Refining FDI provisions

Being one of the most diligent sources of revenue for the Indian economy, foreign direct investment (FDI) is gaining importance with each passing day. Investments made by any individual or firm in one country into business streams situated in a foreign country are termed as FDI. Generally, FDI takes place when the following conditions are satisfied by an investor:
 

  • Establishing foreign business operations
  • Acquiring foreign business assets
  • Establishing ownership
  • Controlling interest in a foreign company

With the purpose of fortifying the investor’s and stakeholder’s sentiments in the Indian e-commerce sector, refined policy is introduced to ensure that online and offline business to customer (B2C) models are kept on the same pedestal as business to business (B2B) models.

Precarious regulations:
There are few tricky regulations but befitting efforts to alter the like have been made thus, offering guidance to the companies to adopt FDI.

  1. Wholesale trading: FDI policy authorizes entities engaged in wholesale trading i.e., organizations selling articles to retailers, commercial, industrial, institutional, other wholesalers or to other professional business users and related subordinated service providers to shoulder B2B e-commerce. 100% FDI under automatic route is allowed in such organizations subject to such organizations adhering with all the conditions prescribed under the FDI policy.
  1. RuPay: Another suggestion mandates that home-grown card network RuPay which is owned by 10 local and foreign banks should be included as a payment option for all online transactions.

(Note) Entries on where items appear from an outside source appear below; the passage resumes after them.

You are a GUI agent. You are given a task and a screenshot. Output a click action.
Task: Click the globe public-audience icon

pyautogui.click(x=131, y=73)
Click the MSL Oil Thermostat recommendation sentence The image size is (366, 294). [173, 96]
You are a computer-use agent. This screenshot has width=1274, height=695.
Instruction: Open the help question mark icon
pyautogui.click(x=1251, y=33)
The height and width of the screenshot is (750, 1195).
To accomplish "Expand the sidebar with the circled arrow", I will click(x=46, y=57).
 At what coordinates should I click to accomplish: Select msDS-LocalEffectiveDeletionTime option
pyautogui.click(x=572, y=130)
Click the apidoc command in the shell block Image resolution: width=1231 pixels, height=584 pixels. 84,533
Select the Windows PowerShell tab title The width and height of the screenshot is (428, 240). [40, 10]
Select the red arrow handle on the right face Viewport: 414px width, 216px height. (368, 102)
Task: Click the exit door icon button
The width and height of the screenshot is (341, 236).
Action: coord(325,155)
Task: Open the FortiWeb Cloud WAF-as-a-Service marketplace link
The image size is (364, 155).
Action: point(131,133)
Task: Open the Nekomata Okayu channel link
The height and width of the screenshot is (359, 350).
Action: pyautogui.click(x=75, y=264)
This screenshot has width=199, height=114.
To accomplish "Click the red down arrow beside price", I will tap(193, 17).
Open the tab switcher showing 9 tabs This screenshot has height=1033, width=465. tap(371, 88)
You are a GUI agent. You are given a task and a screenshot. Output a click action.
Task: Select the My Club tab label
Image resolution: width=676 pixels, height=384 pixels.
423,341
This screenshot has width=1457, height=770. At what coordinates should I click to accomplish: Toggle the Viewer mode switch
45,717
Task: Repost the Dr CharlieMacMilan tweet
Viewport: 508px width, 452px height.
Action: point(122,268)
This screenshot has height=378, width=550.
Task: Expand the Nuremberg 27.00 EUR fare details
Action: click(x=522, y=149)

This move will enable RuPay to compete with global payment firms like Visa and MasterCard.
  1. Multi-brand retail trading (MBRT): Organizations with FDI associated with MBRT are prohibited to undertake retail trading, in any form, by e-commerce medium. The rationale behind this is obvious as the policy on MBRT laid down in the FDI policy is an enabling policy and relevant state governments / union territories are allowed to take decisions on their own in regard to execution of the MBRT policy in the respective areas. MBRT retail sales can only be implemented in those states / union territories which have conceded or will concede in future to sanction FDI in MBRT.

In prior 2 – 3 years, Indian multi-brand e-commerce sector has been in the limelight for a while as well as proclaimed to be on an all-time rise witnessing exponential growth, investments covering millions of dollars, numerous mergers and acquisitions, businesses being valued for costs unbelievable and dynamic competition among domestic as well as global champions. However, these are coupled with few ambiguities too. For instance, the retail face of IndiaMart, Tolexo abruptly discontinued its operations after release of a government notification leading to a lot of disarray regarding FDI in the retail sector. Imposition of ceiling of 51% FDI in multi-brand retailing, subject to government approval as mentioned in FDI policy issued by Department of Industrial Policy and Promotion (DIPP) observed relatively complex situation.

Present day scenario
Amazon and E-bay, US based e-commerce companies have been continuously propelling the Indian government to liberalize the e-commerce sector further enabling them in selling their products directly to consumers. Traders have dismissed the proposed policy to allow FDI in e-commerce, but the views expressed by the global and domestic e-commerce companies are mixed. India’s retailer association is further diverged on the matter of FDI influx in e-commerce. FDI in e-commerce will lead to boosting infrastructure development and spurring manufacturing sector but it could also resulting in large scale job losses. Currently, the government is still at halt for views of all stakeholders before allowing FDI in e-commerce.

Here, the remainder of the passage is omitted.